Give the material from the line containing "You are a GUI" through the end of the material as a two-column CSV with the columns instruction and action. Use one row for each text-and-answer pair, quote each field, turn line breaks into spaces, and leave the pictures out.
##### Data for this exercise
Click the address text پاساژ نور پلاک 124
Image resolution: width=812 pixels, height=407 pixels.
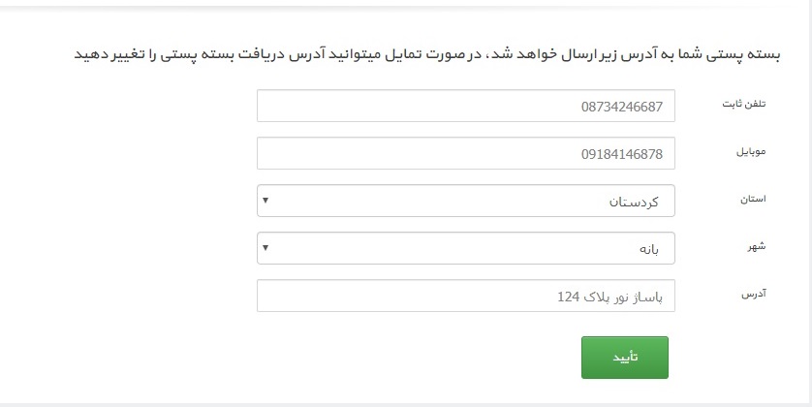click(609, 297)
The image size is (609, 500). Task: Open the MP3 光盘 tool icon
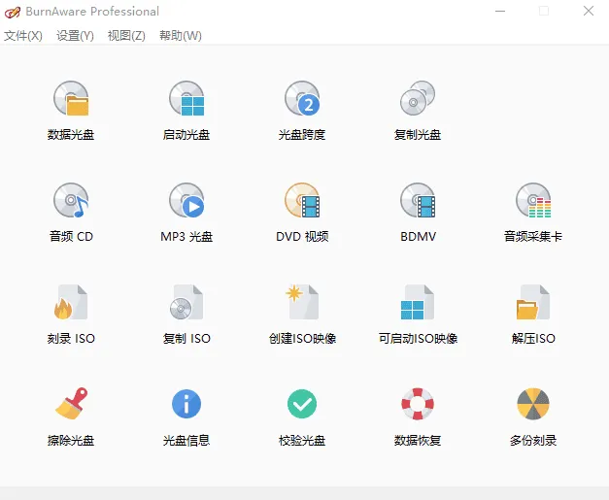tap(186, 201)

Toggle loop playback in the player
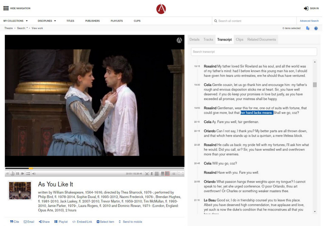click(x=28, y=174)
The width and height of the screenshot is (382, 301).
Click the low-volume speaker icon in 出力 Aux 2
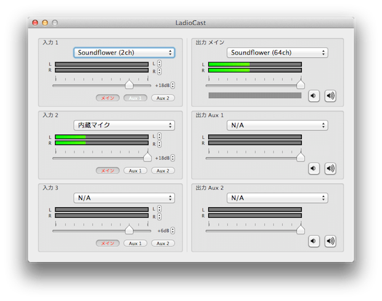click(314, 241)
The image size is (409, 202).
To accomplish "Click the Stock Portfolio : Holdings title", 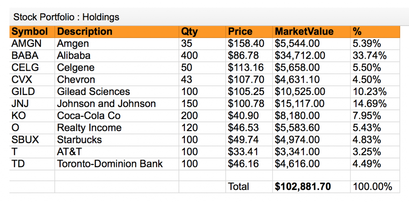I will click(x=66, y=17).
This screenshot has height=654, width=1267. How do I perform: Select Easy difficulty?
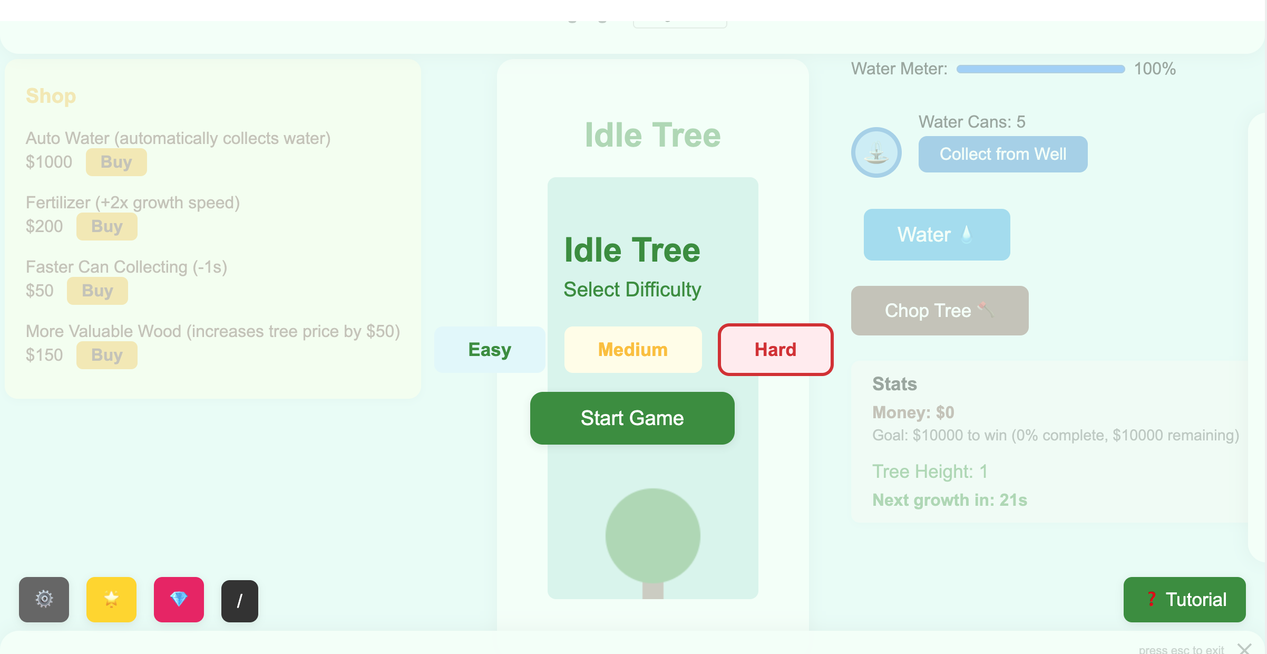[x=490, y=350]
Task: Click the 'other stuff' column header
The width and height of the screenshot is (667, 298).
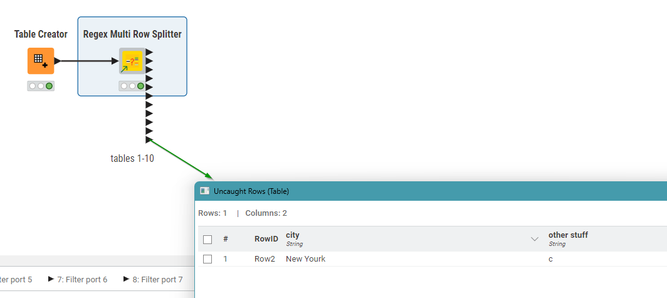Action: point(568,235)
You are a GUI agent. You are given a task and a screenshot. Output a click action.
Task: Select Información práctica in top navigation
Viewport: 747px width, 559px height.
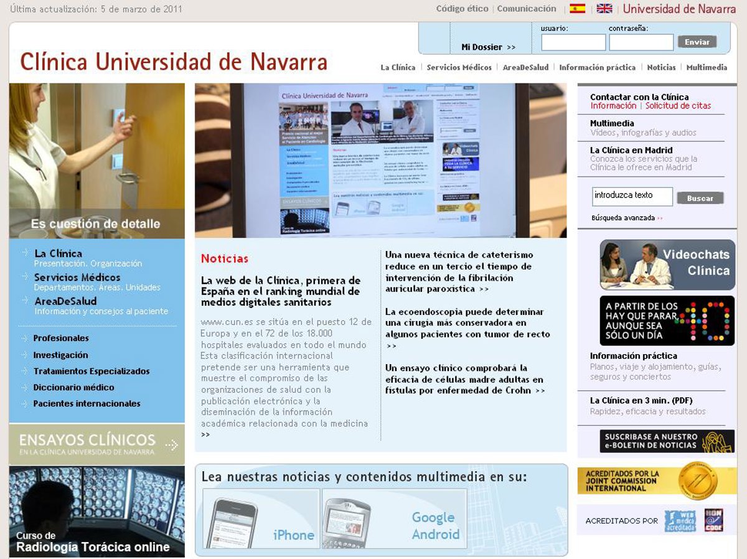tap(597, 67)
##########
→ Full answer:
instruction,action
"You are a GUI agent. You are given a task and a screenshot. Output a click action. Task: Select Información práctica in top navigation Viewport: 747px width, 559px height.","tap(597, 67)"